As was explained in an earlier piece in this series, the Minister for Information and Communication Technology Hon. Timothy Masiu, MP is considering introducing a media policy in PNG for the first time.

Similarities between Fiji’s recent law and a proposed PNG media policy

There are a number of similarities between the restrictive law that was in place for more than a decade in Fiji and the first draft of a proposed media development policy released in PNG in February this year. Four similarities will be discussed here.

Firstly, the draft of the PNG media policy that came out in February suggested that the Media Council of Papua New Guinea would become a legislated body with regulatory responsibilities.

This has parallels with Fiji’s Media Industry Development Authority, which was constituted by the relevant minister.

Secondly, like the proposed PNG policy, Fiji’s policy was framed as a means to professionalise journalism. However, in Fiji, the policy had a chilling effect on journalists. An independent report on the Fiji media law found that, once the law came in, journalists feared retribution for critical reporting and so they tended to be cautious in their work.

There are concerns amongst media outlets, informed experts, non-government organisations and members of civil society that the proposed law may have a similar impact in PNG.

Thirdly, there was a short timeframe for consultation when the policies were initially proposed. In Fiji’s case, the timeframe was much shorter, with the media and interested others given just two and a half hours to provide feedback on a complex, 50-page draft media decree that eventually became law.

Fourthly, both mention training of journalists, but the Fiji authority was fairly inactive in this regard.

What PNG can learn from Fiji

Experiences from Fiji indicate that PNG should tread carefully with any new media legislation that brings in government control. The impact of the Fiji media act after more than a decade was aptly summed up in the 2022 Reporters Without Borders World Press Freedom Index.

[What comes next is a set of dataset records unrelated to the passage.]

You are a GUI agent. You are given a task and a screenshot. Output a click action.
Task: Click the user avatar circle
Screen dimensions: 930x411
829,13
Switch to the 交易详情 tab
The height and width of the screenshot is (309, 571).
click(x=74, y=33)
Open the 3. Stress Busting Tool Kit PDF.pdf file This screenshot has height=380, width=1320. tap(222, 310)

The index rated Fiji as the ‘worst place in the Pacific region for journalists’, largely because of the media act. The broader implications for democracy are clear. In Freedom House’s 2020 Freedom in the World Report, Fiji managed only a ‘partly free’ ranking, in part due its ‘restrictive press laws’.

Unlike in Fiji where media houses had less than half a day to respond to a draft media decree, the Minister for Information and Communication Technology Hon. Timothy Masiu, MP has been taking on board feedback.

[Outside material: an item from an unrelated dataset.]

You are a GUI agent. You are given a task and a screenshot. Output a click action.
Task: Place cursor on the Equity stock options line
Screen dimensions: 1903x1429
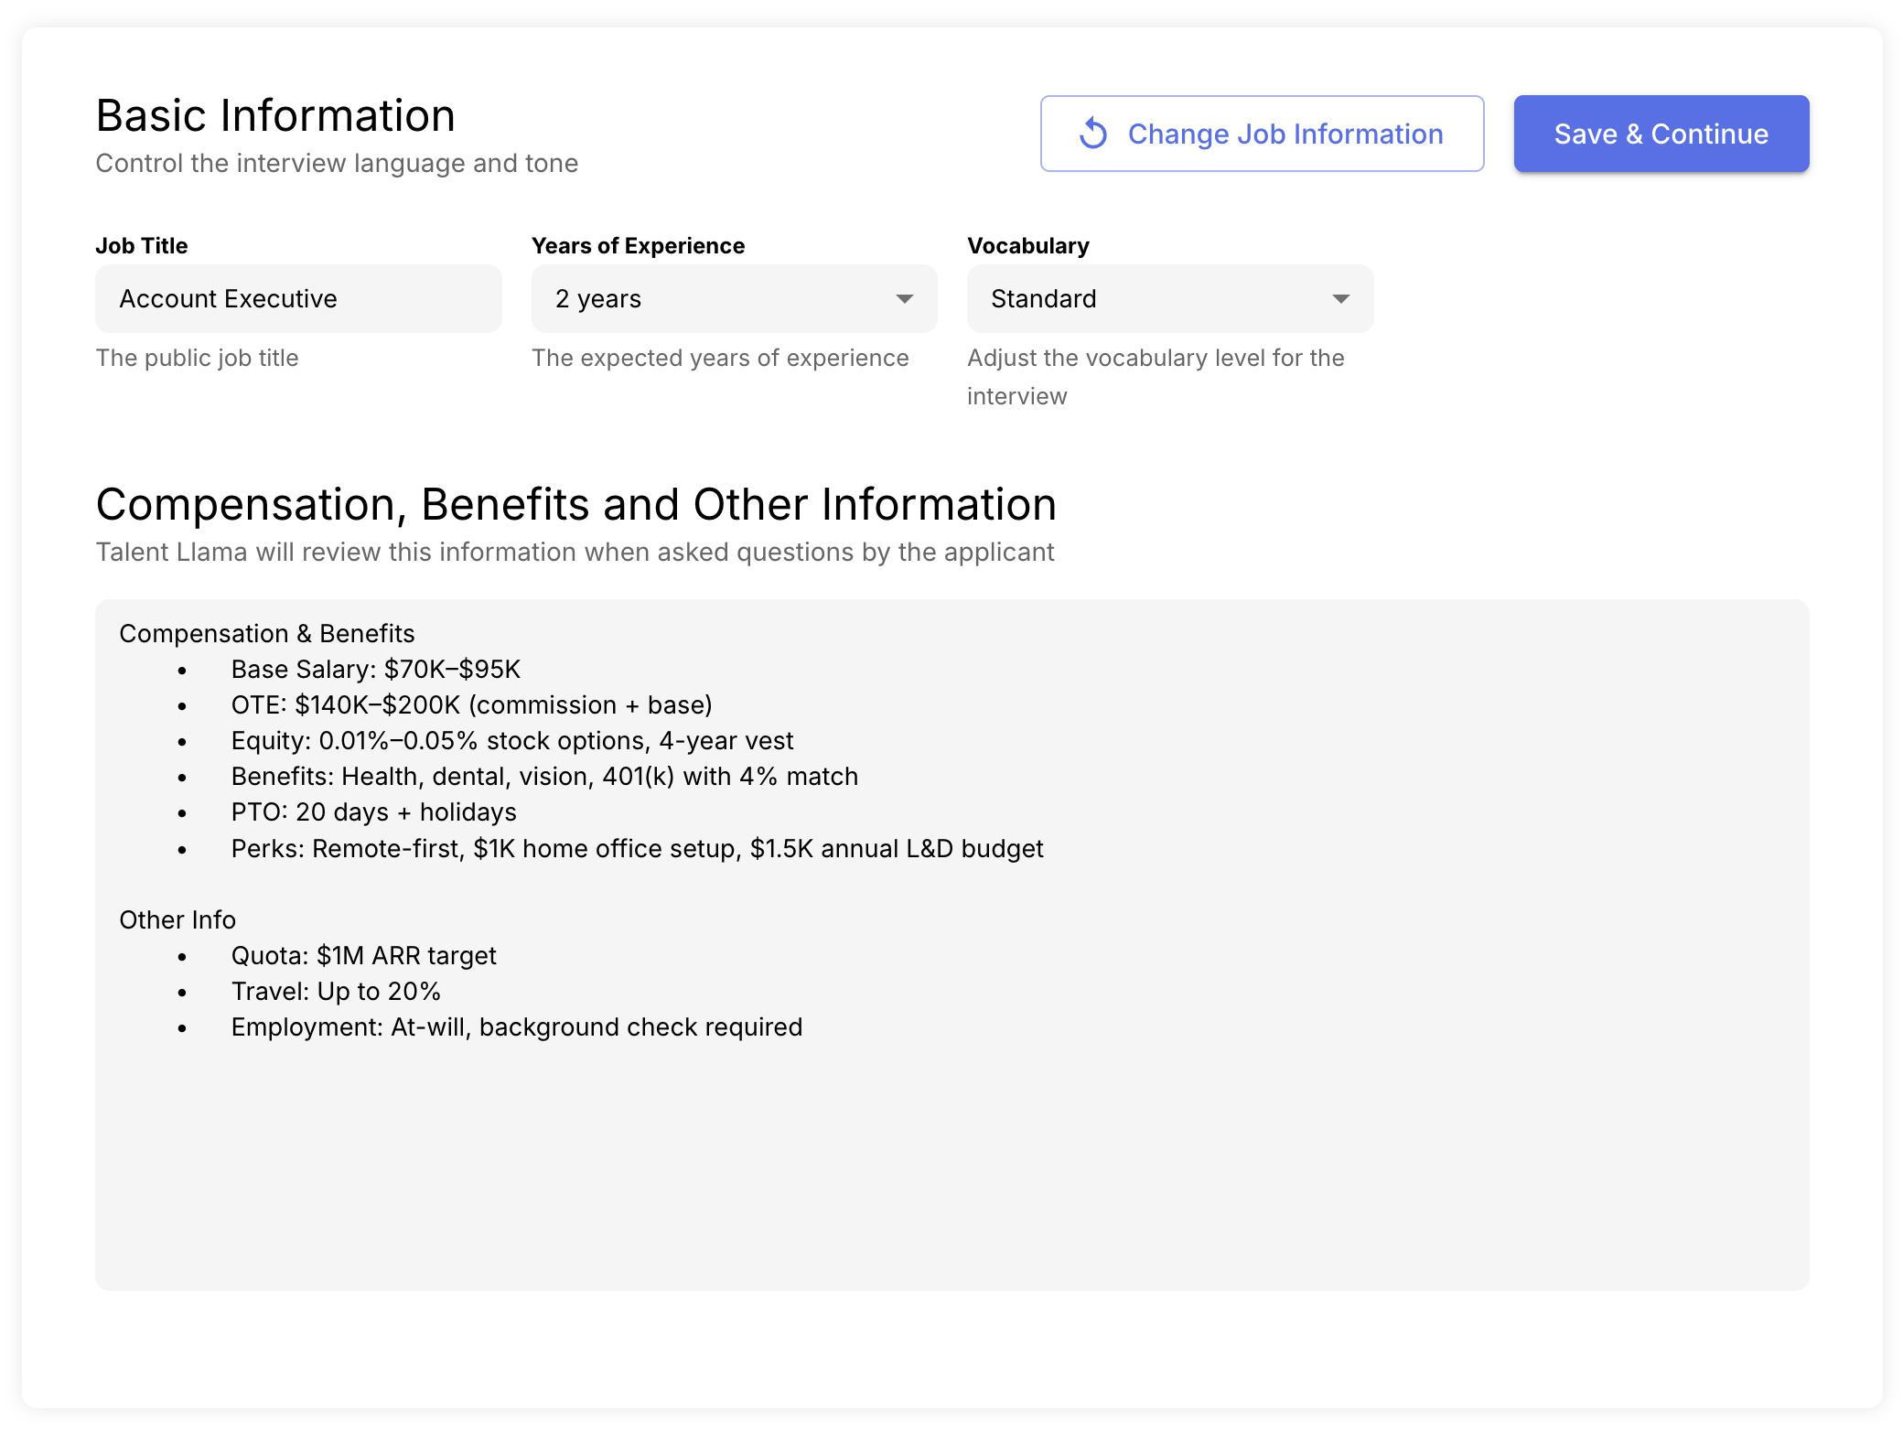(x=511, y=741)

He has acknowledged written submissions and hosted a day-long workshop to gain insights from relevant bodies such as the Media Council of PNG and Transparency International.

At the workshop, the department secretary Mr Steven Matainaho did his best to answer all questions from attendees. There was plenty of time for discussion.

Informed commentators and concerned bodies remain hopeful that the idea of introducing a media law in PNG will be ditched. It would be in the best interests of democracy in PNG if the media policy progresses no further.

The new government in Fiji recently took the widely hailed decision to revoke that country’s repressive media law.

Pacific Freedom Forum, a non-government organisation, celebrated Fiji’s decision as a win for media freedom in its statement on World Press Freedom Day this month. The authors urge the government of PNG to take a similar approach and abandon consideration of a media law.